/VRS-DoF

Variable Rate Shading and Depth of Field

Primary LanguageC++MIT LicenseMIT

DISCONTINUATION OF PROJECT

This project will no longer be maintained by Intel. Intel has ceased development and contributions including, but not limited to, maintenance, bug fixes, new releases, or updates, to this project. Intel no longer accepts patches to this project.

Variable Rate Shading and Depth of Field

The main motivation for this sample is to explore quality vs performance trade-offs that are the major part of using Variable Rate Shading, as well as demonstrate using VRS in combination with an effect such as Depth of Field in a forward renderer. It is mainly focused on Tier 1 (per-draw call) VRS but a lot of the learnings should be useful for Tier 2 or mixed implementations. Data generated by an earlier version of this sample was used for the "Use Variable Rate Shading (VRS) to Improve the User Experience in Real-Time Game Engines." Siggraph 2019 talk (https://software.intel.com/en-us/videos/use-variable-rate-shading-vrs-to-improve-the-user-experience-in-real-time-game-engines) which covers a lot of the VRS topics related to this sample.

Alt text

Variable Rate Shading

VRS lets one run pixel shaders at lower frequency (effectively, resolution) while running the geometry rasterization, depth testing and blending at the full resolution. The 'Tier 1' feature subset allows changing the pixel shading rate on a per draw call basis, while the 'Tier 2' extends it to a per primitive (triangle) or per screen space image tile (with an 8x8 or 16x16 pixel granularity). In other words, VRS lets the developer selectively reduce pixel shading cost in areas where they do not significantly contribute to visual quality, while preserving the full resolution geometry, depth/stencil testing and blending detail. As a rule of thumb, VRS will be useful if it can be targeted to a specific subset of draw calls or pixels, especially when the geometry, depth testing (stencil, blending) is significantly more impactful to image quality than pixel shading. Conversely, it is not a good idea to apply VRS unselectively, such as, for example, to a whole full screen post-process draw pass, because it will result in both worse performance and quality compared to just doing a lower resolution pass - a possible exception to this would be a full screen pass that performs depth testing or blending, as these will still happen at full resolution with VRS.

For more detail please refer to the API specification: https://microsoft.github.io/DirectX-Specs/d3d/VariableRateShading.html

Sample overview

This sample is using a relatively simple forward renderer with material shading based mostly on Filament (https://github.com/google/filament), with a few post-process effects and a simple GI based on IBL light probes. We use the Bistro dataset with roughly 700 meshes and 130 materials. Meshes are a good mix of small and large triangles, which is useful to evaluate the rendering pipeline behavior with VRS. The panel on the left provides various options for evaluating VRS under different scenarios, as well as a scripted performance and quality benchmark and other tools. Classic FPS camera movement (WSAD+mouse) is enabled by right clicking anywhere in the window area.

Alt text

VRS offset approach

For this demo, we settle on a relatively simple 'VRS base rate' approach. We compute a single integer value based on a couple of criteria, which gets converted to the VRS shading rate on a per draw call granularity.

This 'VRS base rate' is a simple sum of individual 'VRS offset' values. In our case we have only two:

  1. Per-object 'VRS offset' gets computed based on the amount of blur that the object receives from the Depth of Field effect.

■ **Your objective**: Resume the Variable Rate Shading write-up, starting right after its final sentence. The listing comes from a different source than the Variable Rate Shading write-up.

■ **Data**:
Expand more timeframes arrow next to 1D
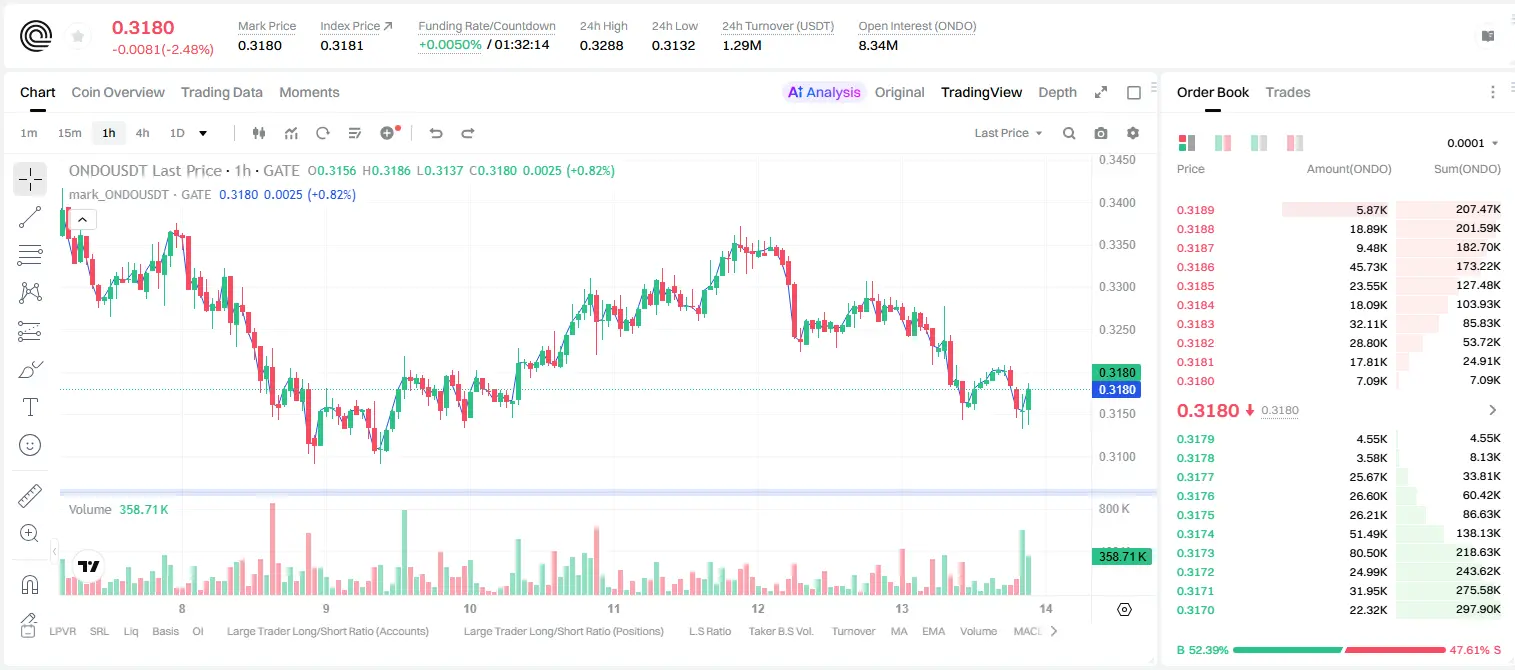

■ **Response to the exercise**:
  2. Per-material 'VRS offset' is a fixed setting determined by an artist or automatically. They are simply added together and clamped to [0, 4] range. For more granularity, it would make sense to use a float instead of integer. Then, this number is simply mapped into 1x1, 1x2/2x1, 2x2, 2x4/4x2 and 4x4 shading rates, with the horizontal vs vertical choice based on a per-material preference.

Before we go into these individual steps in more detail, it should be noted that this approach is more suitable to Forward (Forward+, etc.) renderers and Tier 1 VRS and is just one of the ways to utilize VRS. VRS Tier 2 enables various other approaches such as detailed in Martin Fuller's excellent GDC 2019 talk: https://www.youtube.com/watch?v=2vKnKba0wxk

It is also interesting to note that the 2x1/1x2 shading rates often provide the biggest performance savings, with the quality that is roughly in between the no VRS (1x1) and 2x2. Each next VRS shading rate provides diminishing returns with regards to performance savings as the GPU starts hitting various bottlenecks, while the quality loss is always at least proportional to the reduction of pixels being shaded (see the Siggraph 2019 presentation for more detail). In the same way, 4x2 and 2x4 shading rates provide just slightly lower performance savings compared to 4x4 but a lot higher quality. So, it is good not to ignore the rectangular shading rates even though they might appear a bit more obscure than non-rectangular ones.

Per-object VRS offset

The only effect in this demo that drives the VRS rate is the Depth of Field effect. Other good candidates would be motion blur, fog or similar. To compute per-object DoF VRS offset, we take the object-oriented bounding box and compute, conservatively, how much blurring it receives from the effect, represented as the [0, 1] normalized value. The code for this is in the 'vaDepthOfField::ComputeConservativeBlurFactor' function. We than convert this [0, 1] value into the 'VRS offset' based on the user settings. Please check the "Use Variable Rate Shading (VRS) to Improve the User Experience in Real-Time Game Engines." Siggraph 2019 talk for more detail.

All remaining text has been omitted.